Novel Tools for Drug Discovery in Neurodegenerative Diseases

Alzheimer’s and Parkinson’s diseases (AD, PD) are the two most common neurodegenerative disorders. Both diseases are characterized by abnormal aggregates in the brain, which include alpha-synuclein, tau and amyloid beta (Aβ). These proteins share a common pathological mechanism whereby aggregation leads to neuronal toxicity and plaque formation. A key goal in advancing AD/PD drug discovery is establishing disease models that effectively mimic pathology observed in vivo. We have developed consistent, scalable methods to generate active neurotoxic protein aggregates in vitro. Recently we generated fibrils of pyroglutamate Aβ, an N-terminally truncated peptide modified by glutaminyl cyclase present in late-stage AD, and fibrils of the tau dGAE fragment, which we show more closely demonstrates AD-like fibril pathology than other tau fibrils. Finally, we have also generated co-polymer alpha-synuclein and tau fibrils.
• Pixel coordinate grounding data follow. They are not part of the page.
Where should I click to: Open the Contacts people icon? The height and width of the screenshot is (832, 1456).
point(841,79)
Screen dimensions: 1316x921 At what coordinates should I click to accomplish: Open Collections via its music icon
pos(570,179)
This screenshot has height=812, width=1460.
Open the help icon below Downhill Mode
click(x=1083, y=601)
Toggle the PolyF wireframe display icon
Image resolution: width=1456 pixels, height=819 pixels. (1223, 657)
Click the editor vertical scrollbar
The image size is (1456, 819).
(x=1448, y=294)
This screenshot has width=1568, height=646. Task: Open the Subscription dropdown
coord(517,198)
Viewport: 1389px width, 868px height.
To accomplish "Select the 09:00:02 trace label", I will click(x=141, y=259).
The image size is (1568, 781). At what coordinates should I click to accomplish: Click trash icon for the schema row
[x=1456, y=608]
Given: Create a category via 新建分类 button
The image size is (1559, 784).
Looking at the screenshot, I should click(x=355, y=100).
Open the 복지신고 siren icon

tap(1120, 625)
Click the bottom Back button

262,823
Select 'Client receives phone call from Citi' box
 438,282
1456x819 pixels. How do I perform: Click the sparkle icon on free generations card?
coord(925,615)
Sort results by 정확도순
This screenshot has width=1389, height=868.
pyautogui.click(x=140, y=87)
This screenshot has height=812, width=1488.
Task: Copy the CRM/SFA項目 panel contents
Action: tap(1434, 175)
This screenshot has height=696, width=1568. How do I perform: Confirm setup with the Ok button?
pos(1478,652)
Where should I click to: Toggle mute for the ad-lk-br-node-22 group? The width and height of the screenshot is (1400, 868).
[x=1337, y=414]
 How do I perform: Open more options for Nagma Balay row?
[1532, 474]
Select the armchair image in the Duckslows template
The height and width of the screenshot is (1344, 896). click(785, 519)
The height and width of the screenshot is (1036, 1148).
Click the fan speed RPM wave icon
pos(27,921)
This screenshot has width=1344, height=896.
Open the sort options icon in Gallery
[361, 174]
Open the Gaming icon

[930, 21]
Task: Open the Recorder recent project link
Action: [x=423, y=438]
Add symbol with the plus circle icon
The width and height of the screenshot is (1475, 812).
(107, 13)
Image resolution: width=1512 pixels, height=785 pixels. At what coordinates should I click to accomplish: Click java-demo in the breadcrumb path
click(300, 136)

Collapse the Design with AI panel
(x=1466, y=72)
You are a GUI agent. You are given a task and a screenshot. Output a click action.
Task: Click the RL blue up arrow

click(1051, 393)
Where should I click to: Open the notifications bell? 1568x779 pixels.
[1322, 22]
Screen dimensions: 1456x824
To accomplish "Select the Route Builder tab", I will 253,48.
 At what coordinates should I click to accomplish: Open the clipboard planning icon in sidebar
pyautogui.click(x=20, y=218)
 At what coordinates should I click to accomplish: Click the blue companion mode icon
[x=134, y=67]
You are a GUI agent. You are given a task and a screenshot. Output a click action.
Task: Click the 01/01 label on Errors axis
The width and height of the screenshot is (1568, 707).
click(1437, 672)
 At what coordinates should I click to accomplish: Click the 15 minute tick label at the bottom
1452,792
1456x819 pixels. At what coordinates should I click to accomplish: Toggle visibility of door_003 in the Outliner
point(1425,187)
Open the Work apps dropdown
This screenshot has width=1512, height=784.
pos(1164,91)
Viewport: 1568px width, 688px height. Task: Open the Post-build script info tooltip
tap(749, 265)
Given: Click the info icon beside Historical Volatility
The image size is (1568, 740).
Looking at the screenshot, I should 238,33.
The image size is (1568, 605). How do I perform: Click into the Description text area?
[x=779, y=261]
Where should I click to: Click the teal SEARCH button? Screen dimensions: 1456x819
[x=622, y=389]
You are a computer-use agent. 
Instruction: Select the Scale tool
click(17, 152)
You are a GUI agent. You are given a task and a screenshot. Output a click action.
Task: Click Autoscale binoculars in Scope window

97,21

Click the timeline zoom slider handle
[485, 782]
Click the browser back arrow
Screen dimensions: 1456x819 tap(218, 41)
These novel molecular tools expand the range of constructs available to study neurodegenrative disease and facilitate AD/PD drug discovery efforts.

Learning Objectives:

1. Discuss various pathogenic protein aggregates involved in Parkinson’s and Alzheimer’s disease.

2. Explain how aggregates generated in the laboratory mimic those isolated from diseased brains and can be used to study neurodegeneration.

3. Discuss novel aggregates being targeted at the forefront of therapeutic development.